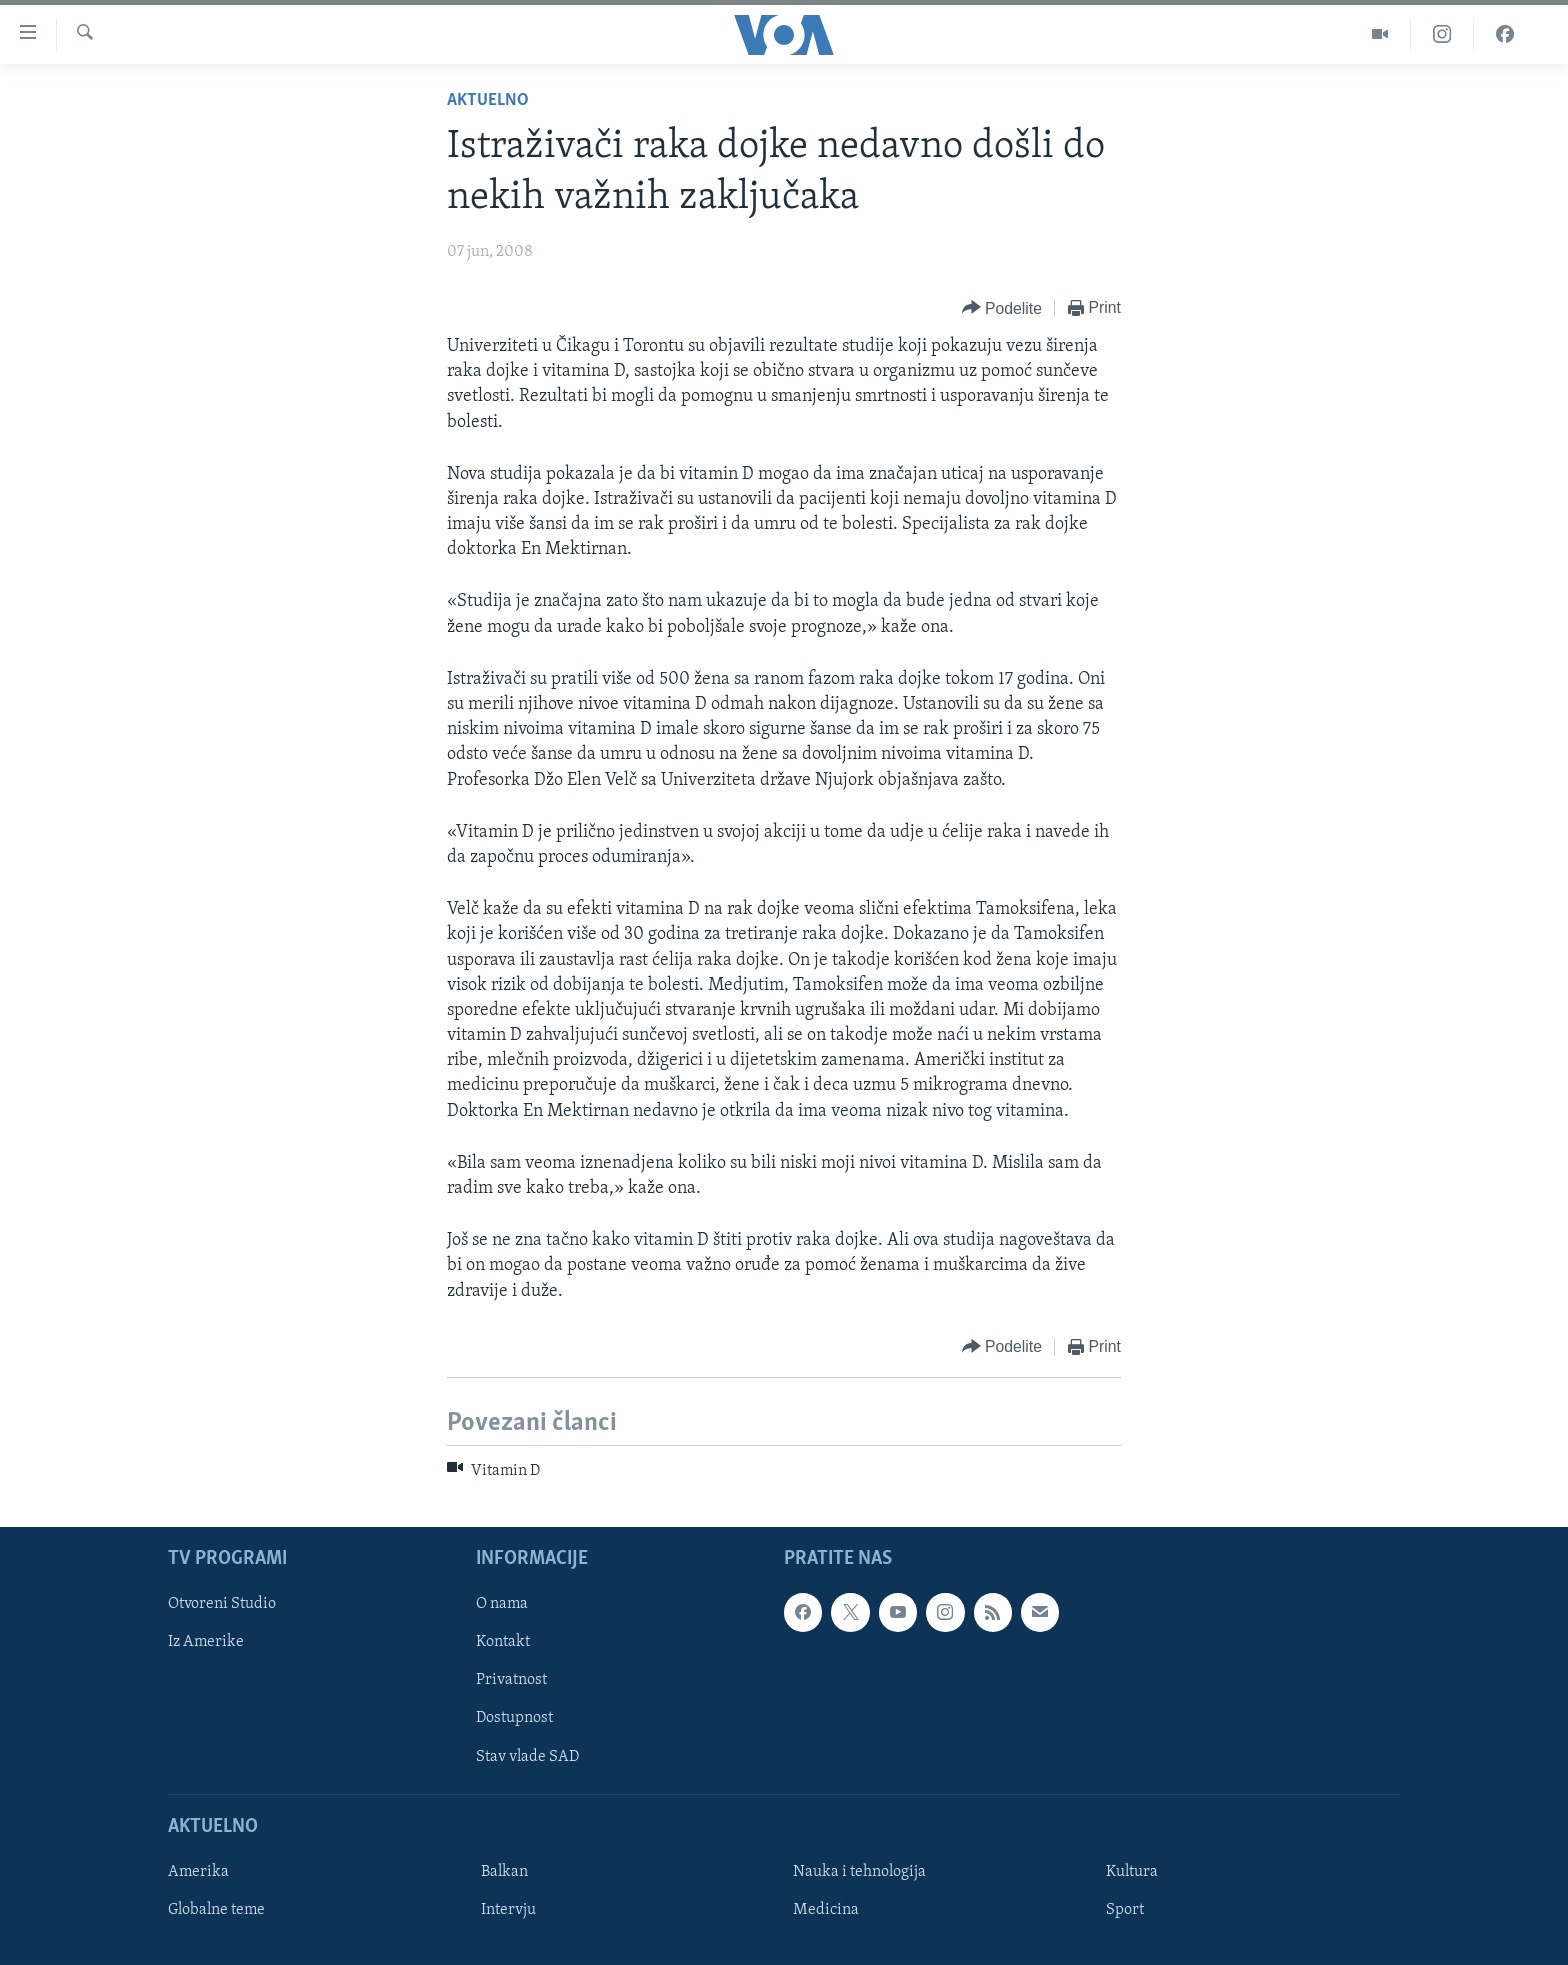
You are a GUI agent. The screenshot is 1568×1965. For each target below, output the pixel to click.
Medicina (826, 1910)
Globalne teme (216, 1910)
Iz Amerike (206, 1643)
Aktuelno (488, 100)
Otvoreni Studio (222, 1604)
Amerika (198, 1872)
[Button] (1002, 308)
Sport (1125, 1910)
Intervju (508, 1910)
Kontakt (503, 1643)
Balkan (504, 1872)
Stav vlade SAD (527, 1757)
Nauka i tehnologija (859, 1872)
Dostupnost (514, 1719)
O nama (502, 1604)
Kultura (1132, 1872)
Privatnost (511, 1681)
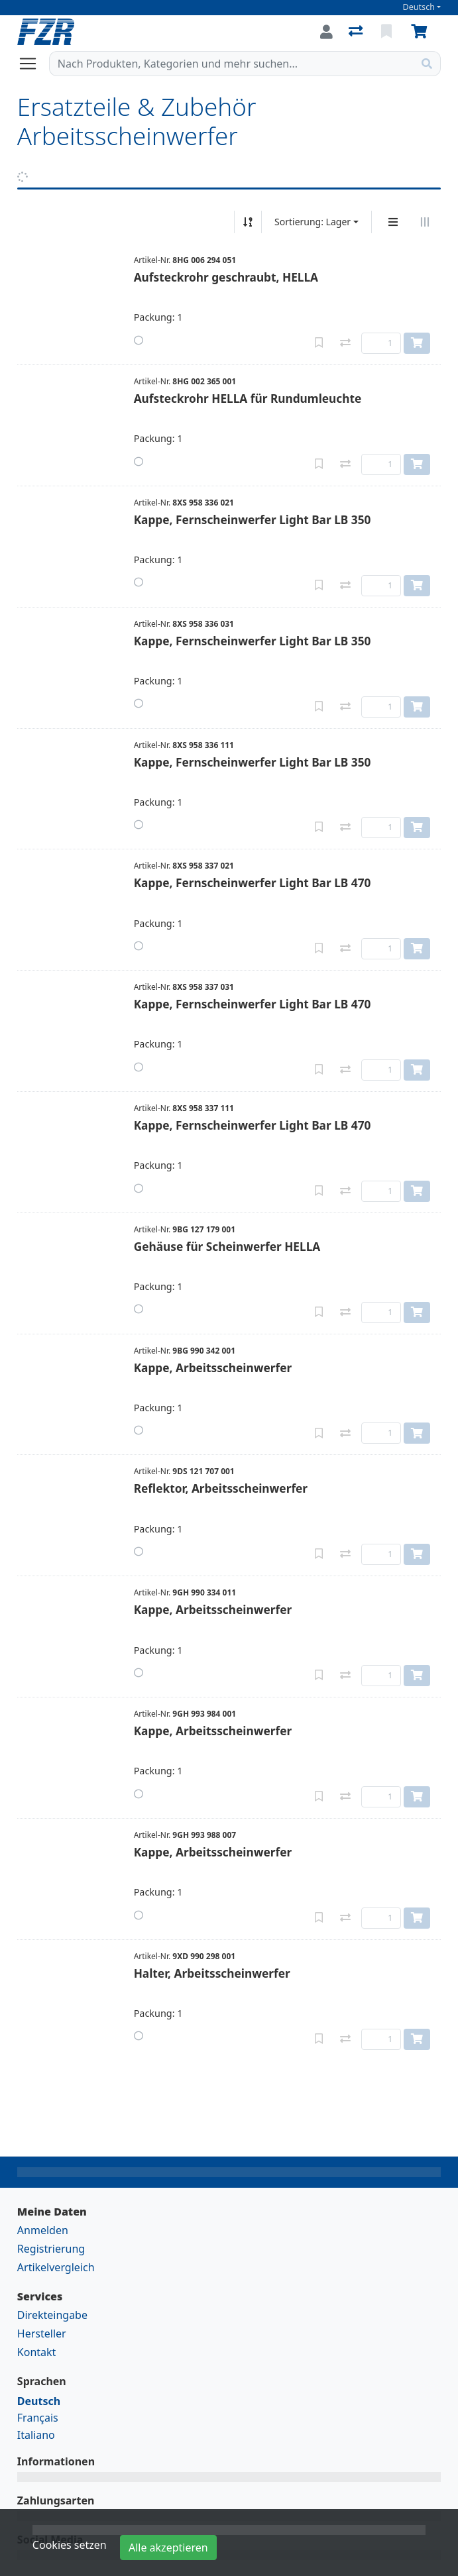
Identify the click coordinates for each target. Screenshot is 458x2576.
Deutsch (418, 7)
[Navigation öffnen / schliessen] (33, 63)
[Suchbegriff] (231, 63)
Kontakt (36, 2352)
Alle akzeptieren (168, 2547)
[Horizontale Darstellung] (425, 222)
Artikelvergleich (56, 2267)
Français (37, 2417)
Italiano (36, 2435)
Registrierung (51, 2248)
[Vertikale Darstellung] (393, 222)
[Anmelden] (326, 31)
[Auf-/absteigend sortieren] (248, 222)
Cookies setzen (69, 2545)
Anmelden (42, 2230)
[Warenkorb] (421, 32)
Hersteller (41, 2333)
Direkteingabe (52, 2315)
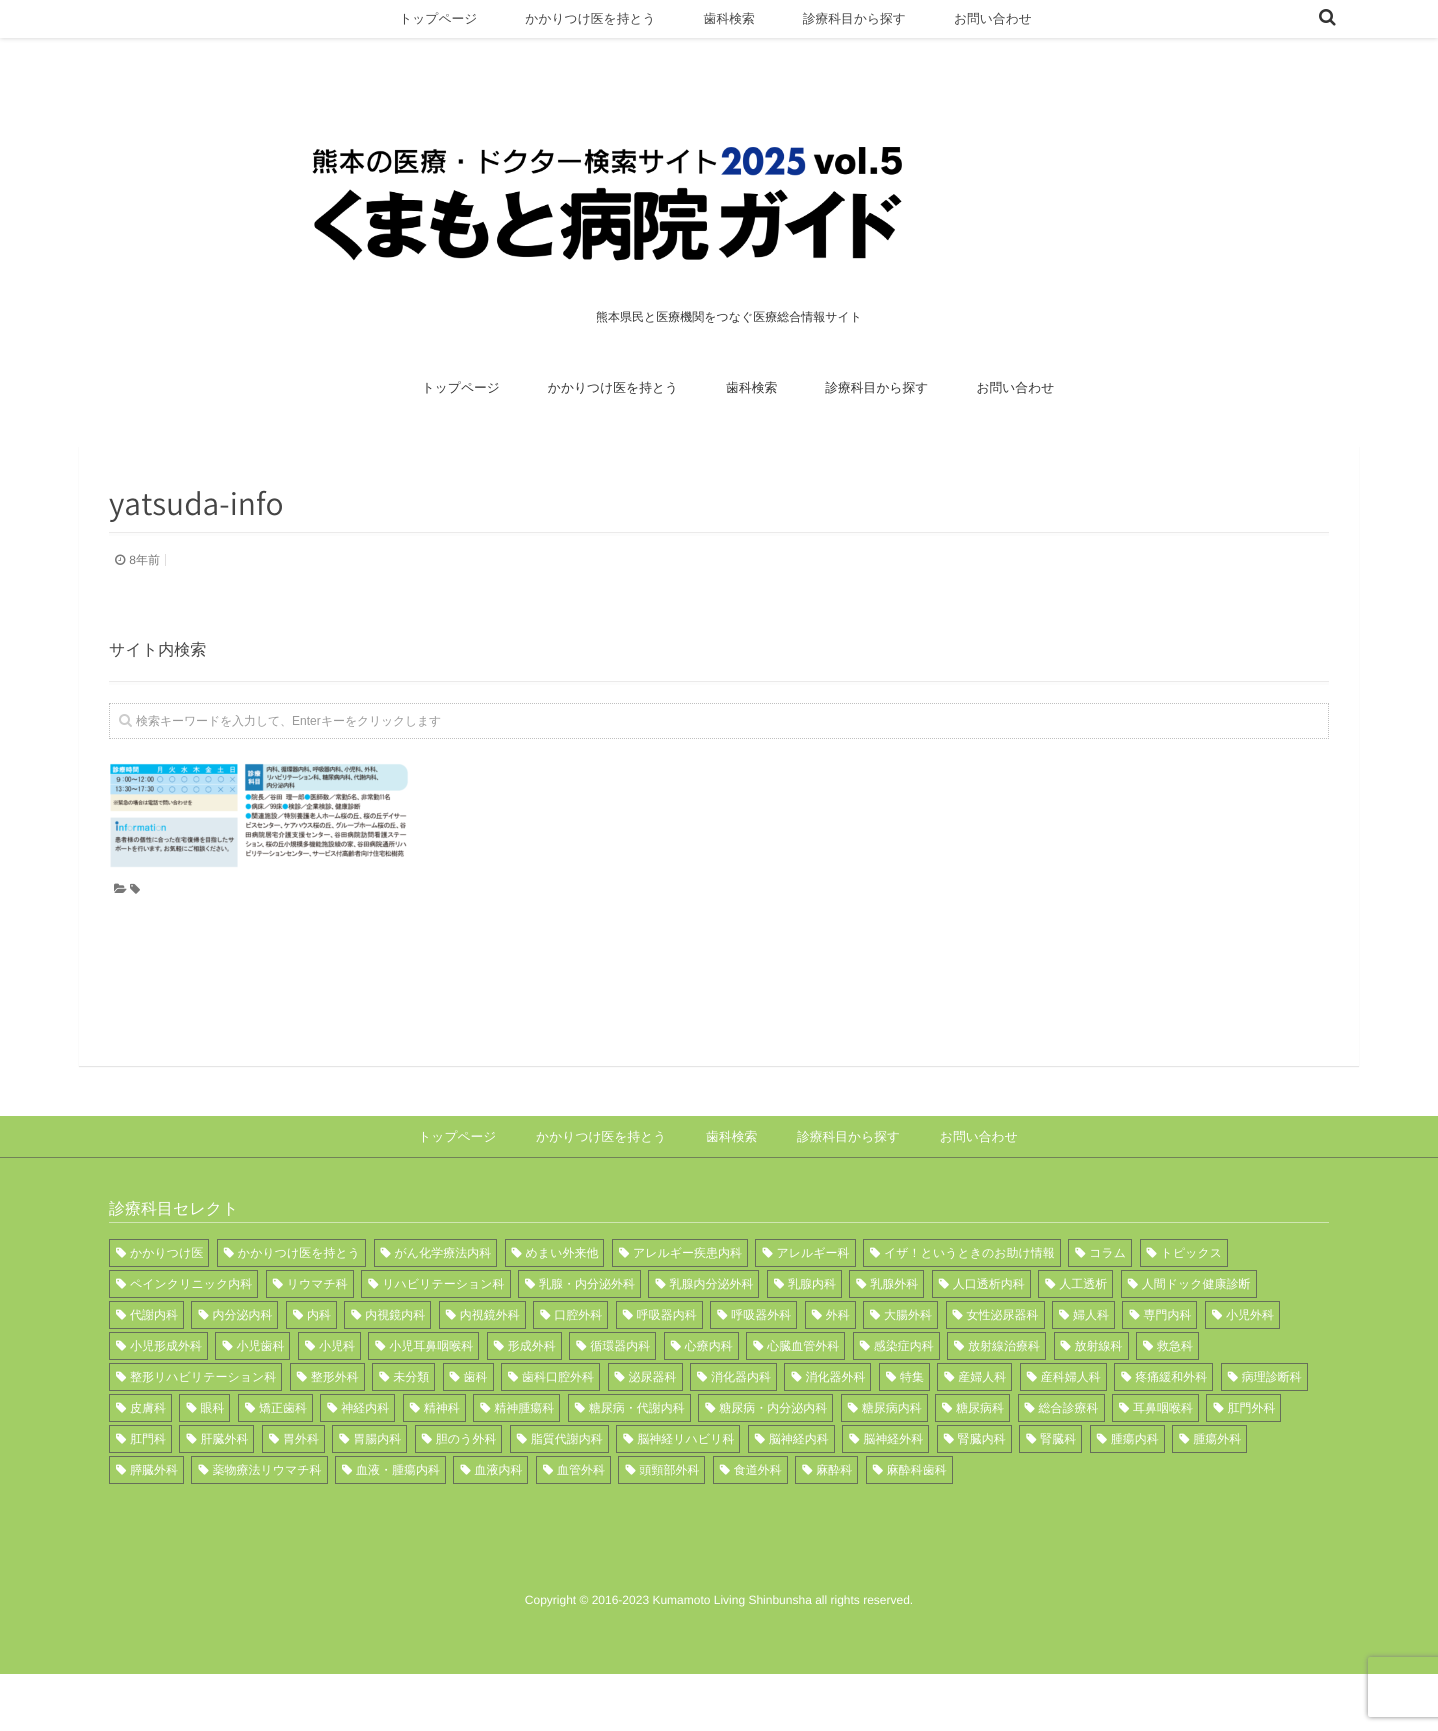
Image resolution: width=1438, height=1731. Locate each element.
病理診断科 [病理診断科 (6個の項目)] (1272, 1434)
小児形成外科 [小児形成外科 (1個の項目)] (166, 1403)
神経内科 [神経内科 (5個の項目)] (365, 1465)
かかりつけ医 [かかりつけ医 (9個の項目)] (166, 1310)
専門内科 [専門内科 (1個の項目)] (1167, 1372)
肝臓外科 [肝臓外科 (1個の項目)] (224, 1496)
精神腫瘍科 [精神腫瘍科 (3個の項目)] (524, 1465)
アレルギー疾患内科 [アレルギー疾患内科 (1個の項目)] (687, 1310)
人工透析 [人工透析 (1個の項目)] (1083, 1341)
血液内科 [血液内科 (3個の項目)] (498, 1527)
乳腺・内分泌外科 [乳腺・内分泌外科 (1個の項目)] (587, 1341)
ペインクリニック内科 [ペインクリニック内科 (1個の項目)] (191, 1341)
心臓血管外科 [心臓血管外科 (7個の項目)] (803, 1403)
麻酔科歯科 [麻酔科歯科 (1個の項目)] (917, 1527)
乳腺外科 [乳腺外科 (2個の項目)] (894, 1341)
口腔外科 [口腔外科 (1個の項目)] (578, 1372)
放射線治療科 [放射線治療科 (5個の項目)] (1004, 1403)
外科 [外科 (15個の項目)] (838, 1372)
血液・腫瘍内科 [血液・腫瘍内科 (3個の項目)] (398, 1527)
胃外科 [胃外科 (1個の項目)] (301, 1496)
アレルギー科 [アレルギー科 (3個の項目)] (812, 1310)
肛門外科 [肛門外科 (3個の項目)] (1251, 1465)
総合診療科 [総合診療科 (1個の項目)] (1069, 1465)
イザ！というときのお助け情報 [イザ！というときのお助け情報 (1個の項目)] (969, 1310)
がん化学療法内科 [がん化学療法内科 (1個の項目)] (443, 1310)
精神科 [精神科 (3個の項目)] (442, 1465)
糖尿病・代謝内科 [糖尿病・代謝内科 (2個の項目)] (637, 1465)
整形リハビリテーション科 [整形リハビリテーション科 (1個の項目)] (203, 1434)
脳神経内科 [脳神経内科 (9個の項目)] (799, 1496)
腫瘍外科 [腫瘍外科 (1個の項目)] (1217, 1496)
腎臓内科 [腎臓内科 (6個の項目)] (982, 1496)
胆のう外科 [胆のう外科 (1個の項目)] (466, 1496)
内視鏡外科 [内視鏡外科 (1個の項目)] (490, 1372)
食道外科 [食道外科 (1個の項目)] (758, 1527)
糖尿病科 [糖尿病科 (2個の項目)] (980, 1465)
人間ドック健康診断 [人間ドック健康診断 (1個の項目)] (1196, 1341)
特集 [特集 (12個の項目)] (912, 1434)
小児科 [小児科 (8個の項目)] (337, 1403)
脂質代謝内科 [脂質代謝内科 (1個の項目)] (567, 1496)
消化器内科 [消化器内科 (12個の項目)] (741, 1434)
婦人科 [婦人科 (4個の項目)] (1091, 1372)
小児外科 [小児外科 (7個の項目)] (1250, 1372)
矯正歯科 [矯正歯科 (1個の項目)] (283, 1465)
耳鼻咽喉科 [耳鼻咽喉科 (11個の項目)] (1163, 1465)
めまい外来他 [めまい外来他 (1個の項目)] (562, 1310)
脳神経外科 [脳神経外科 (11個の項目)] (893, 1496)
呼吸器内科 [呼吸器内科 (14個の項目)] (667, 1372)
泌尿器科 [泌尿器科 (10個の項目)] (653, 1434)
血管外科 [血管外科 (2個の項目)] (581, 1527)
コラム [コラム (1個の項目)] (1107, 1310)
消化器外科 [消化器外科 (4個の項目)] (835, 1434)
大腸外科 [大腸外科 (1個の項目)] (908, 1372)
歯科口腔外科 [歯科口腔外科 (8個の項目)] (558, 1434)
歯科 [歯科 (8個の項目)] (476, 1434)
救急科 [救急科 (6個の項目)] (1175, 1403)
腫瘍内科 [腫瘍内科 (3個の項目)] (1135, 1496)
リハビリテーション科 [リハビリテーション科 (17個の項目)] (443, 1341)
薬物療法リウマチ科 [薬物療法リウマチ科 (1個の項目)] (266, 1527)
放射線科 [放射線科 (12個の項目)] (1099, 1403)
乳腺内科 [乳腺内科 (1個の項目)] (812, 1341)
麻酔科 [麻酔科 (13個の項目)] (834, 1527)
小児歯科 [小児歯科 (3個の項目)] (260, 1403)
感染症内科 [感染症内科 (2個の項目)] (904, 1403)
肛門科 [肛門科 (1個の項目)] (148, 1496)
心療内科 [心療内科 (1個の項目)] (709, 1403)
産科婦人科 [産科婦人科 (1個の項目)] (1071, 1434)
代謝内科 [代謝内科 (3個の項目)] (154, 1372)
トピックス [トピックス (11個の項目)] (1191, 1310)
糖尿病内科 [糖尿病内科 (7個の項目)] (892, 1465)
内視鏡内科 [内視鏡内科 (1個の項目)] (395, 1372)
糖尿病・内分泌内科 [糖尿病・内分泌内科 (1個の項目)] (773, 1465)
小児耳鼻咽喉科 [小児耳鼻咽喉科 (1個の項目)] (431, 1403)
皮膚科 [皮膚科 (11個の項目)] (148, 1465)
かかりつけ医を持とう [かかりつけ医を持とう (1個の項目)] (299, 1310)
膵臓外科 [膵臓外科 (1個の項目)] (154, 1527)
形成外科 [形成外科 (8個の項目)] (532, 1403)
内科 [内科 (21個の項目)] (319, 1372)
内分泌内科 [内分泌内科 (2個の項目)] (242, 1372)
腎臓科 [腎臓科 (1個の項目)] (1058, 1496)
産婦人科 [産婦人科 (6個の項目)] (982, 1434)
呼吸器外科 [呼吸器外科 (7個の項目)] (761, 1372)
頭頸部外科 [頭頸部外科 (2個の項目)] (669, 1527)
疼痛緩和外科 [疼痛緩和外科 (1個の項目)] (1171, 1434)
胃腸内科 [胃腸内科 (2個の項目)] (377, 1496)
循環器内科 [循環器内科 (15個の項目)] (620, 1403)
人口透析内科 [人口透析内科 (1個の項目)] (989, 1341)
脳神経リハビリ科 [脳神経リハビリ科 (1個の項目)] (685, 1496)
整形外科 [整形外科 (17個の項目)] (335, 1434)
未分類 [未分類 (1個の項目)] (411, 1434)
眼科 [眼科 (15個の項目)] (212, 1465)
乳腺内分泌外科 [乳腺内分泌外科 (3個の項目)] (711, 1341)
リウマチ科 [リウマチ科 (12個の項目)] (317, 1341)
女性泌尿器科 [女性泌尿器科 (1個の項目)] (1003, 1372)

◆ THE PROBLEM ◆
Scale every line from the first one down to the one containing "食道外科 [食道外科 (1個の項目)] (758, 1527)", both ends included: multiply each click coordinate in the answers by 2.55 and round to whole numbers, with halves going up. Keep all other lines and numbers as they are, and leave the pictures out.

◆ THE COMPLETED TASK ◆
You are a GUI agent. The screenshot is 1568×1965. For each target below, output the pixel to click.
Medicina (2106, 4871)
Globalne teme (551, 4871)
Iz Amerike (525, 4190)
Aktuelno (1244, 255)
Otvoreni Studio (566, 4090)
Amerika (505, 4774)
[Button] (2555, 785)
Sport (2869, 4871)
Intervju (1295, 4871)
Kontakt (1283, 4190)
Balkan (1285, 4774)
Stav vlade SAD (1344, 4480)
Nauka i tehnologija (2190, 4774)
Dostupnost (1311, 4383)
O nama (1280, 4090)
Kultura (2887, 4774)
Privatnost (1303, 4287)
Identify the click coordinates for each target. Screenshot is 458x2576.
Deutsch (1066, 18)
[Navigation öffnen / schliessen] (84, 161)
[Suchbegriff] (589, 161)
Kontakt (92, 5998)
Alle akzeptieren (428, 6495)
[Horizontale Darstellung] (1084, 566)
Artikelvergleich (143, 5781)
Français (94, 6163)
Italiano (92, 6209)
Registrierung (130, 5732)
[Vertikale Darstellung] (1002, 566)
[Anmelden] (831, 79)
[Auf-/absteigend sortieren] (632, 566)
Cookies setzen (176, 6490)
Anmelden (107, 5687)
[Warenkorb] (1074, 82)
Hersteller (105, 5949)
Direkteingabe (133, 5903)
Image resolution: width=1438, height=1731. Locate each element.
病理診断科 [病理診断科 (6個の項目)] (3244, 3657)
小児形成外科 [小児形成外科 (1個の項目)] (423, 3578)
神経内科 [神経内科 (5個の項目)] (931, 3736)
かかりつけ医 [かかりつけ医 (9個の項目)] (423, 3341)
専門内科 [専門内科 (1個の項目)] (2976, 3499)
肝臓外科 [肝臓外科 (1個の項目)] (571, 3815)
精神腫瘍科 [精神腫瘍科 (3個の項目)] (1336, 3736)
アレルギー疾患内科 [アレルギー疾患内科 (1個の項目)] (1752, 3341)
人工透析 [人工透析 (1個の項目)] (2762, 3420)
血液内科 [血液内科 (3個の項目)] (1270, 3894)
乳腺・内分泌外科 [乳腺・内分泌外科 (1個の項目)] (1497, 3420)
ペインクリニック内科 [ペインクリニック内科 (1個の項目)] (487, 3420)
心臓血管外科 [心臓血管外科 (7個の項目)] (2048, 3578)
麻酔科歯科 [麻酔科歯科 (1個の項目)] (2338, 3894)
乳腺外科 [乳腺外科 (2個の項目)] (2280, 3420)
口腔外科 [口腔外科 (1個の項目)] (1474, 3499)
放射線治療科 [放射線治療科 (5個の項目)] (2560, 3578)
外科 [外科 (15個の項目)] (2137, 3499)
血液・腫瘍内科 [血液・腫瘍内科 (3個の項目)] (1015, 3894)
胃外科 [胃外科 (1個の項目)] (768, 3815)
アレルギー科 [アレルギー科 (3個の項目)] (2071, 3341)
肛門外科 [肛門外科 (3個の項目)] (3190, 3736)
総合診療科 [総合診療科 (1個の項目)] (2726, 3736)
イザ！というときのお助け情報 [イザ！というときのお助け情報 (1個の項目)] (2471, 3341)
がん化学療法内科 [がん化学療法内科 (1個の項目)] (1130, 3341)
精神科 [精神科 (3個の項目)] (1127, 3736)
糖尿病・代謝内科 [糖尿病・代謝内科 (2個の項目)] (1624, 3736)
整形リハビリテーション科 [整形リハビリテーション科 (1個の項目)] (518, 3657)
脳神経内科 [脳神経内科 (9個の項目)] (2037, 3815)
腫瘍外科 [腫瘍外科 (1個の項目)] (3103, 3815)
腎臓内科 [腎臓内科 (6個の項目)] (2504, 3815)
胆のう外科 [胆のう外科 (1個の項目)] (1188, 3815)
内視鏡外科 [内視鏡外科 (1個の項目)] (1250, 3499)
食道外科 [食道外科 (1個の項目)] (1933, 3894)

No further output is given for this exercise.